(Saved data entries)
..........
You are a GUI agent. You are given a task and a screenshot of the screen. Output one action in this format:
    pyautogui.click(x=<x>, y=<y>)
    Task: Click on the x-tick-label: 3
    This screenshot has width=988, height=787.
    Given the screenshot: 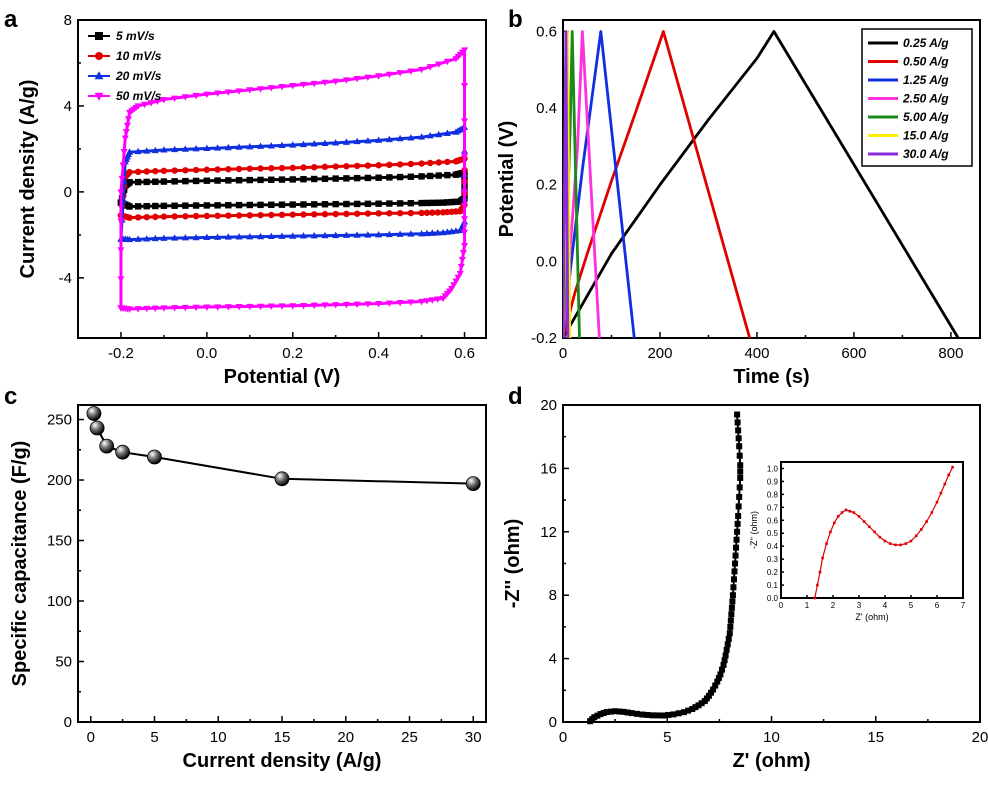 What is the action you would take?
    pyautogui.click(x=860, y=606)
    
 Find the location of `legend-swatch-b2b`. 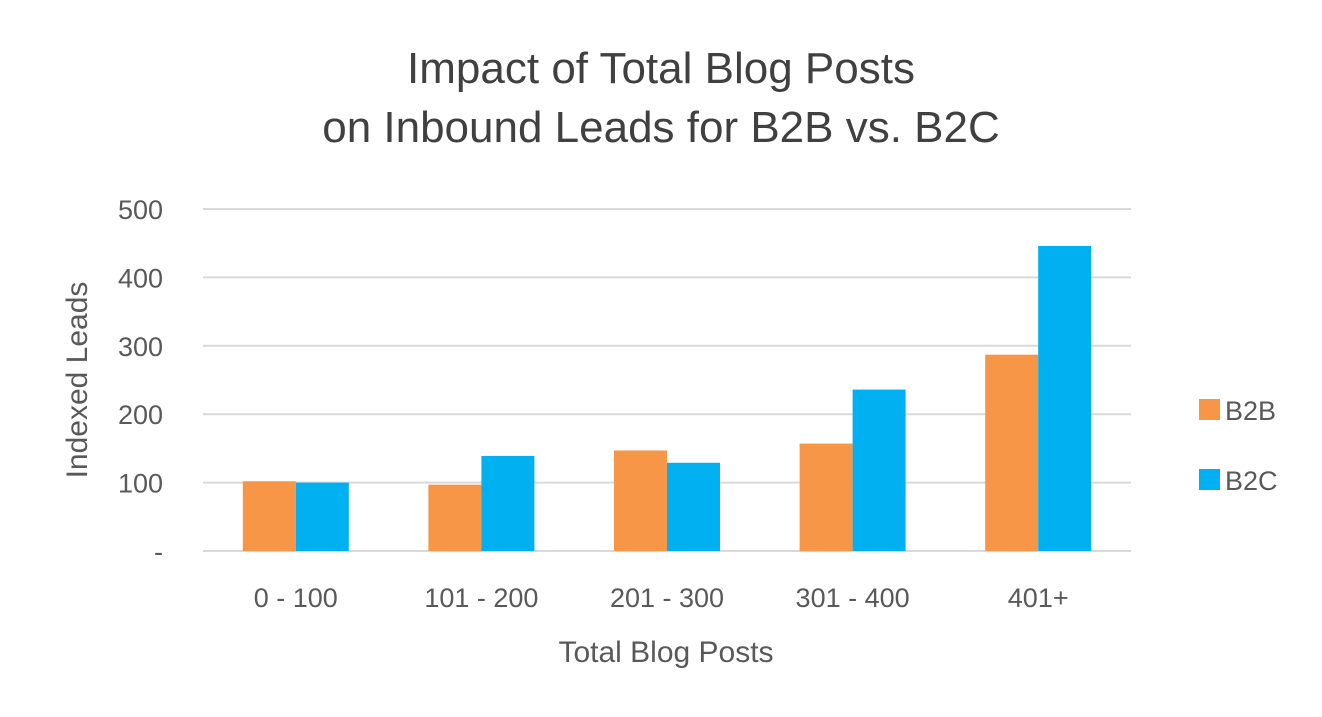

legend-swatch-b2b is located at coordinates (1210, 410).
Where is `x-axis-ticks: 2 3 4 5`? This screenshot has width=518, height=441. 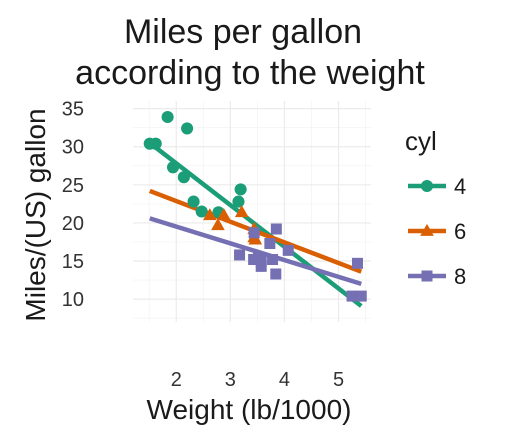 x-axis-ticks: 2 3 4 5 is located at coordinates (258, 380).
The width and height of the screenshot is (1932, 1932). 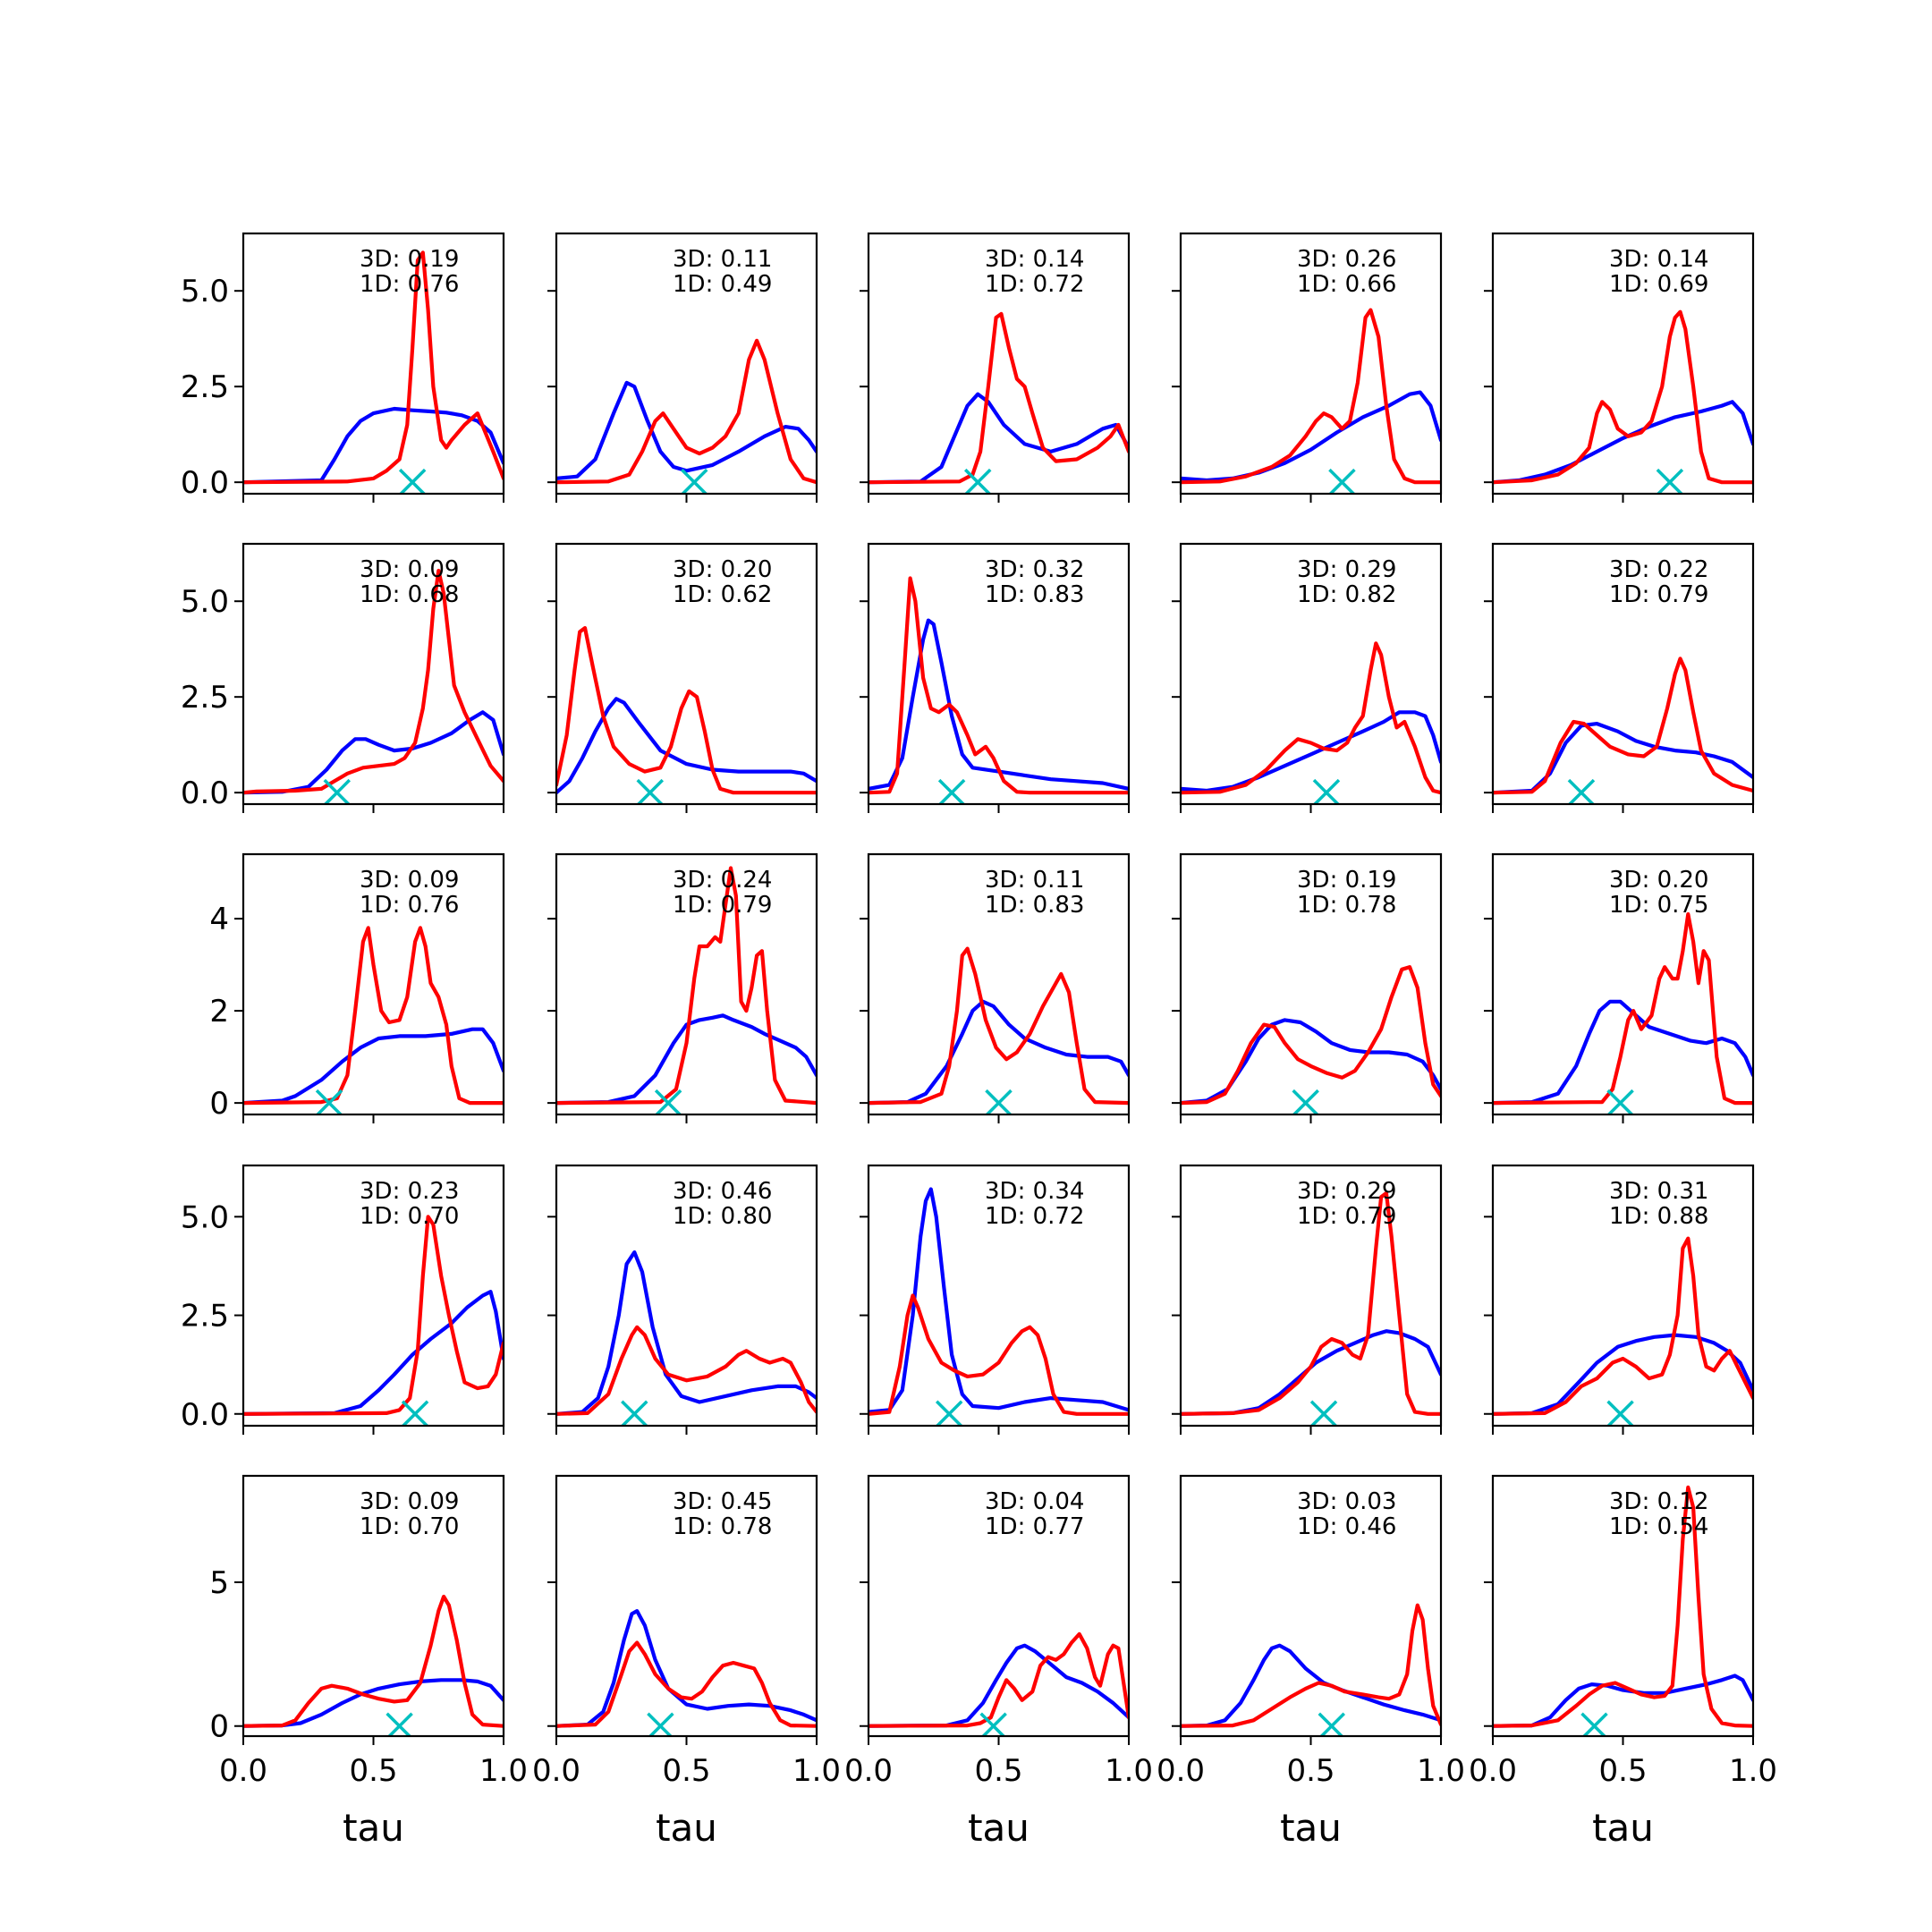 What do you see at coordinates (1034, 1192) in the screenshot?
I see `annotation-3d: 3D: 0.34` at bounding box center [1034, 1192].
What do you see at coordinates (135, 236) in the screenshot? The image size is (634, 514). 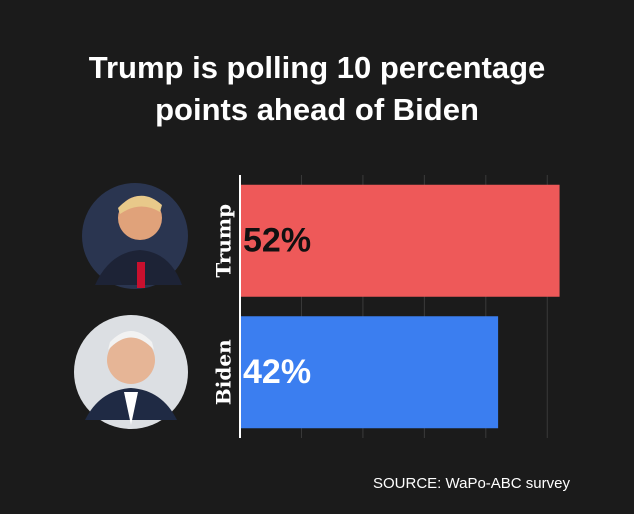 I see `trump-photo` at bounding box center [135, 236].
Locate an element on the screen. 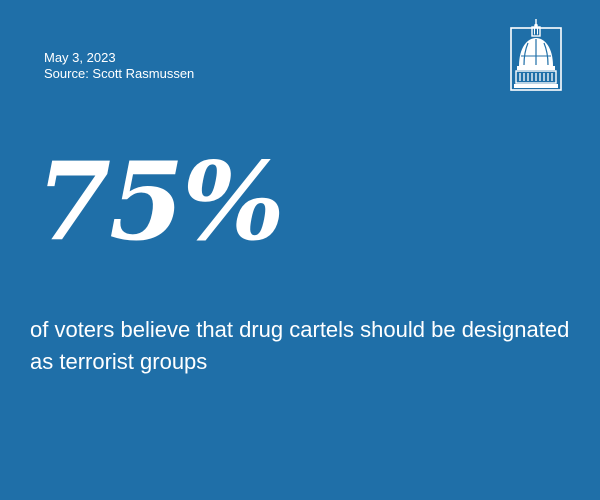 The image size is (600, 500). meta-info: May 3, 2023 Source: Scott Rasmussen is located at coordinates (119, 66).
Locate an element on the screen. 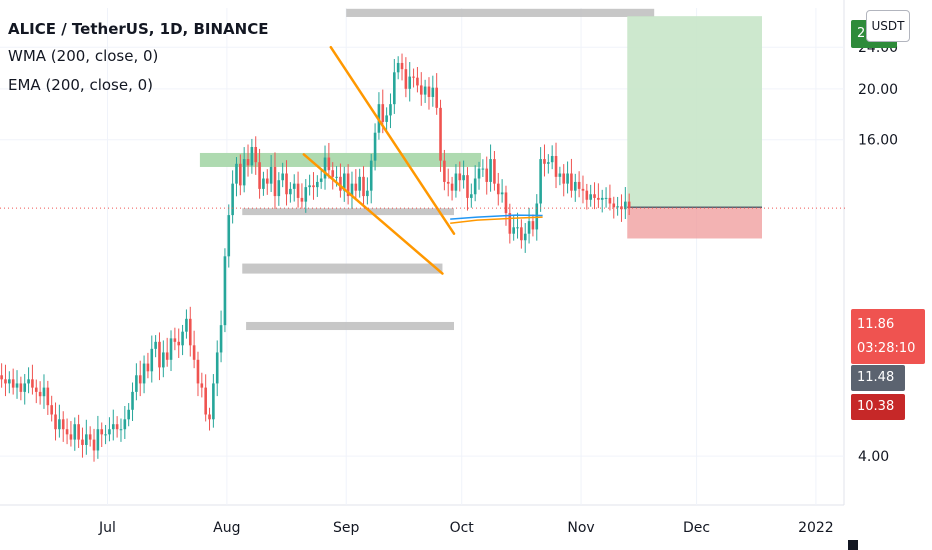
..........
Work instruction =>
Copy the lines from the start of the rows through the line containing "This screenshot has width=988, height=787.", swapping "screenshot" for "screen capture" and keeping everything else the same.

Result of the exercise =>
You are a GUI agent. You are given a task and a screen capture of the screen. Output one action in this format:
    pyautogui.click(x=<x>, y=<y>)
    Task: Click on the x-tick-label: 3
    This screen capture has width=988, height=787.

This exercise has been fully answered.